▸ **Task statement**: Please print all of the records shown below, exactly as given.

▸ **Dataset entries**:

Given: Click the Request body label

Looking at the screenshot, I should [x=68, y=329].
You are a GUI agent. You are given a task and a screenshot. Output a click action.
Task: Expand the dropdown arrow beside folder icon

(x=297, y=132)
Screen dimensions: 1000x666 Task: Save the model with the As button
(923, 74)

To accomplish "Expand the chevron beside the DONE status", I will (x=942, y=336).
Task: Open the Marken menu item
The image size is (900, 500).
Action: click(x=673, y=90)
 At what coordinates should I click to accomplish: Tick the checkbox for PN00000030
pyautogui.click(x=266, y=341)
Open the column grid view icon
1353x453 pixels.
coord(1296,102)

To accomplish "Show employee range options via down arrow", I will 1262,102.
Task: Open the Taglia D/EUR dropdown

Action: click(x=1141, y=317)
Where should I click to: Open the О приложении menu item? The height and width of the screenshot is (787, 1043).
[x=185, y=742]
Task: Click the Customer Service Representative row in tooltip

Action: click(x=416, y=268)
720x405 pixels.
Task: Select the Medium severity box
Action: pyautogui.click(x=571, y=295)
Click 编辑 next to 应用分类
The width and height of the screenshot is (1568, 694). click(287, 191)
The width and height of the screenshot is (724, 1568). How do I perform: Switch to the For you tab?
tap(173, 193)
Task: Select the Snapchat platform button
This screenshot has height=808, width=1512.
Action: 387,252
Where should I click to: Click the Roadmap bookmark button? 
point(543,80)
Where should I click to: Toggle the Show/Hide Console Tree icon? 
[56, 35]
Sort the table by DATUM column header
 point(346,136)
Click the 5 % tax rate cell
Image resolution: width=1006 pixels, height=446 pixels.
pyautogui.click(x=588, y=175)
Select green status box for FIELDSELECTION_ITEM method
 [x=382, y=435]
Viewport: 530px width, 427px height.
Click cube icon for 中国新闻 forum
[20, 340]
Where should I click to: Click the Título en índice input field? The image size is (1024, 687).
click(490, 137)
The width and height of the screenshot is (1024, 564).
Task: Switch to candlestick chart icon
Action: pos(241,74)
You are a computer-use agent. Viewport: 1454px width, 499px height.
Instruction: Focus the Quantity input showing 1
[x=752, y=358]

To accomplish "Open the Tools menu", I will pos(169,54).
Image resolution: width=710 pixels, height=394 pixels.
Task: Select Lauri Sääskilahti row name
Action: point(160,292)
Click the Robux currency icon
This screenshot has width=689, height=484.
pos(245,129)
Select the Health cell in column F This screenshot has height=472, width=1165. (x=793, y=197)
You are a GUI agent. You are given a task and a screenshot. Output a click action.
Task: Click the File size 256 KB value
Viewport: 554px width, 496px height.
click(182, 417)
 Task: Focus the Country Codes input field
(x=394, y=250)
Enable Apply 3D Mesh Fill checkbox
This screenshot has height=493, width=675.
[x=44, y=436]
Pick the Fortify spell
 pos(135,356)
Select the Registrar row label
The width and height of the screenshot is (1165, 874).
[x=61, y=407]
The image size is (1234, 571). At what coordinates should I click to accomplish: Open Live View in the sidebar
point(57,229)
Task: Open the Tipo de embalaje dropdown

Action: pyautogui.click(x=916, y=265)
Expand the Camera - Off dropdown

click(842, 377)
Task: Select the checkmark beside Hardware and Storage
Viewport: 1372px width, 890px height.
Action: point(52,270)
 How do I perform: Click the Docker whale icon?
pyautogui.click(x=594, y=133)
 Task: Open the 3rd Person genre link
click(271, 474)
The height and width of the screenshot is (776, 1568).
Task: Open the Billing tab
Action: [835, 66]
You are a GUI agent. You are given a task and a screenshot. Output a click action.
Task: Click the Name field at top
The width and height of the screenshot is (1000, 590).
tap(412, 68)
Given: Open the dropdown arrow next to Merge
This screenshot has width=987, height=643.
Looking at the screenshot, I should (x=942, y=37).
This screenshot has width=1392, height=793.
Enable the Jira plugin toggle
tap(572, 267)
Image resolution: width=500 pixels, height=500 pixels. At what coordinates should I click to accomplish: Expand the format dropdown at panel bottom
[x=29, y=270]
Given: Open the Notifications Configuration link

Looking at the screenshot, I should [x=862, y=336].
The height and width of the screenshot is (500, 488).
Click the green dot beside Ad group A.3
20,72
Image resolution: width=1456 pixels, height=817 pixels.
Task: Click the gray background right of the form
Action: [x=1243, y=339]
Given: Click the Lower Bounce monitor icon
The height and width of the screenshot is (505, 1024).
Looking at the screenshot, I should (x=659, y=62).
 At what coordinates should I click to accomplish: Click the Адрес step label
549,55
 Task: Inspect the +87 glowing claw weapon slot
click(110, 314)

▸ **Task response**:
Given: Click the Request body label

Looking at the screenshot, I should [x=68, y=329].
You are a GUI agent. You are given a task and a screenshot. Output a click action.
Task: Expand the dropdown arrow beside folder icon

(x=297, y=132)
Screen dimensions: 1000x666 Task: Save the model with the As button
(923, 74)

To accomplish "Expand the chevron beside the DONE status", I will (x=942, y=336).
Task: Open the Marken menu item
The image size is (900, 500).
Action: click(x=673, y=90)
 At what coordinates should I click to accomplish: Tick the checkbox for PN00000030
pyautogui.click(x=266, y=341)
Open the column grid view icon
1353x453 pixels.
coord(1296,102)

To accomplish "Show employee range options via down arrow", I will 1262,102.
Task: Open the Taglia D/EUR dropdown

Action: click(x=1141, y=317)
Where should I click to: Open the О приложении menu item? The height and width of the screenshot is (787, 1043).
[x=185, y=742]
Task: Click the Customer Service Representative row in tooltip

Action: click(x=416, y=268)
720x405 pixels.
Task: Select the Medium severity box
Action: pyautogui.click(x=571, y=295)
Click 编辑 next to 应用分类
The width and height of the screenshot is (1568, 694). click(287, 191)
The width and height of the screenshot is (724, 1568). How do I perform: Switch to the For you tab?
tap(173, 193)
Task: Select the Snapchat platform button
This screenshot has height=808, width=1512.
Action: 387,252
Where should I click to: Click the Roadmap bookmark button? 
point(543,80)
Where should I click to: Toggle the Show/Hide Console Tree icon? 
[56, 35]
Sort the table by DATUM column header
 point(346,136)
Click the 5 % tax rate cell
Image resolution: width=1006 pixels, height=446 pixels.
pyautogui.click(x=588, y=175)
Select green status box for FIELDSELECTION_ITEM method
 [x=382, y=435]
Viewport: 530px width, 427px height.
Click cube icon for 中国新闻 forum
[20, 340]
Where should I click to: Click the Título en índice input field? The image size is (1024, 687).
click(490, 137)
The width and height of the screenshot is (1024, 564).
Task: Switch to candlestick chart icon
Action: pos(241,74)
You are a computer-use agent. Viewport: 1454px width, 499px height.
Instruction: Focus the Quantity input showing 1
[x=752, y=358]

To accomplish "Open the Tools menu", I will pos(169,54).
Image resolution: width=710 pixels, height=394 pixels.
Task: Select Lauri Sääskilahti row name
Action: point(160,292)
Click the Robux currency icon
This screenshot has width=689, height=484.
pos(245,129)
Select the Health cell in column F This screenshot has height=472, width=1165. (x=793, y=197)
You are a GUI agent. You are given a task and a screenshot. Output a click action.
Task: Click the File size 256 KB value
Viewport: 554px width, 496px height.
click(182, 417)
 Task: Focus the Country Codes input field
(x=394, y=250)
Enable Apply 3D Mesh Fill checkbox
This screenshot has height=493, width=675.
[x=44, y=436]
Pick the Fortify spell
 pos(135,356)
Select the Registrar row label
The width and height of the screenshot is (1165, 874).
[x=61, y=407]
The image size is (1234, 571). At what coordinates should I click to accomplish: Open Live View in the sidebar
point(57,229)
Task: Open the Tipo de embalaje dropdown

Action: pyautogui.click(x=916, y=265)
Expand the Camera - Off dropdown

click(842, 377)
Task: Select the checkmark beside Hardware and Storage
Viewport: 1372px width, 890px height.
Action: point(52,270)
 How do I perform: Click the Docker whale icon?
pyautogui.click(x=594, y=133)
 Task: Open the 3rd Person genre link
click(271, 474)
The height and width of the screenshot is (776, 1568).
Task: Open the Billing tab
Action: [835, 66]
You are a GUI agent. You are given a task and a screenshot. Output a click action.
Task: Click the Name field at top
The width and height of the screenshot is (1000, 590).
tap(412, 68)
Given: Open the dropdown arrow next to Merge
This screenshot has width=987, height=643.
Looking at the screenshot, I should (x=942, y=37).
This screenshot has width=1392, height=793.
Enable the Jira plugin toggle
tap(572, 267)
Image resolution: width=500 pixels, height=500 pixels. At what coordinates should I click to accomplish: Expand the format dropdown at panel bottom
[x=29, y=270]
Given: Open the Notifications Configuration link

Looking at the screenshot, I should [x=862, y=336].
The height and width of the screenshot is (500, 488).
Click the green dot beside Ad group A.3
20,72
Image resolution: width=1456 pixels, height=817 pixels.
Task: Click the gray background right of the form
Action: [x=1243, y=339]
Given: Click the Lower Bounce monitor icon
The height and width of the screenshot is (505, 1024).
Looking at the screenshot, I should (x=659, y=62).
 At what coordinates should I click to accomplish: Click the Адрес step label
549,55
 Task: Inspect the +87 glowing claw weapon slot
click(110, 314)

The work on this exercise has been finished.